Tunisie : la Compagnie des phosphates de Gafsa baisse le rideau
La crise que traverse depuis quatre ans la Compagnie des phosphates de Gafsa (CPG), en Tunisie, vient de franchir un nouveau palier. Les syndicats des cadres et des agents ont annoncé la suspension des activités administratives et sociales ainsi que l’arrêt du paiement des créances.
Elle était l’un des fleurons des entreprises étatiques tunisiennes. Avec 8 millions de tonnes de phosphate produites en 2010, la Compagnie des phosphates de Gafsa (CPG) rangeait la Tunisie au cinquième rang des producteurs mondiaux et réalisait 4 % du PIB du pays et 10 % des exportations. Mais ces performances sont désormais du passé.
Principale source de revenus et d’activité de la région de Gafsa, qui compte parmi les plus démunies de la Tunisie, la CPG a résisté en plus d’un siècle d’exploitation à toutes les crises mais pas à la pression des revendications sociales exercées depuis la chute du régime de Ben Ali en 2011.
Dégradation
Le bras de fer entamé, depuis janvier 2011, par l’Union générale tunisienne du travail (UGTT) a largement contribué à la dégradation de la position de la CPG. Entre grèves et mouvements protestataires, la Compagnie a enregistré une baisse de 40 % de sa production et perdu des marchés internationaux, en Inde notamment. Aujourd’hui, les mines et les centres de traitement sont fermés, les réserves de phosphates sont désormais inexistantes et tout le secteur est à ce point paralysé que les syndicats des cadres supérieurs et moyens ainsi que celui des agents du siège de la Compagnie ont décidé de suspendre ses activités administratives et sociales. Ils annoncent en outre la suspension du paiement des créances. Depuis le 4 mai, les portes du siège de la CPG sont closes.
Depuis 2011, le dossier de la CPG est une patate chaude que se sont passée tous les gouvernements au prétexte qu’ils n’avaient pas la légitimité des urnes nécessaire pour prendre des décisions drastiques. Ils ont néanmoins accordé de nombreuses concessions parmi lesquelles l’annulation de l’externalisation des services et la réintégration au sein de la CPG du personnel de ces sociétés. Une décision qui a porté les effectifs de 8 000 employés en 2010 à 30 000 en 2014 ; beaucoup trop pour une entreprise dont le flux de production était freiné, entre autres, par les sit-in des chômeurs de la région réclamant un emploi.
Plan d’action
Le secrétaire général-adjoint du syndicat des cadres du siège sociale de la CPG précise que « les syndicats ont l’intention de fixer un plan d’actions au niveau central, afin d’alerter les autorités sur la dégradation de la situation dans la Compagnie dont la production a atteint les niveaux les plus bas de son histoire ». L’intention est louable mais il n’empêche que l’UGTT donne l’impression de prendre en otage un secteur économique clé alors que le gouvernement avait pris quelques initiatives et annoncé fin avril un audit de la gestion de la CPG et de ses filiales ainsi que le transfert du PDG de la CPG depuis les bureaux de Tunis à celui de Gafsa.

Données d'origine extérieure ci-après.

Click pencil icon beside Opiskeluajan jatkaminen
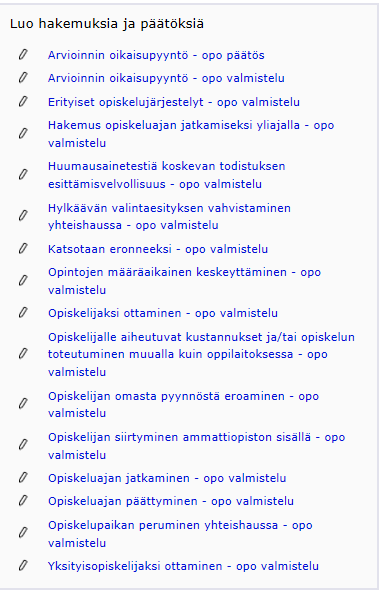381x591 pixels. pos(23,478)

« Quand le bassin minier de Gafsa bouge, c’est la Tunisie qui tremble », disent les gens du cru en référence au soulèvement de 2008 précurseur de la révolution de 2011 ; une menace à peine voilée qui souligne l’urgence d’un réel développement régional et d’une révision de la gestion des entreprises publiques dont celles de production, transformation et commercialisation des phosphates.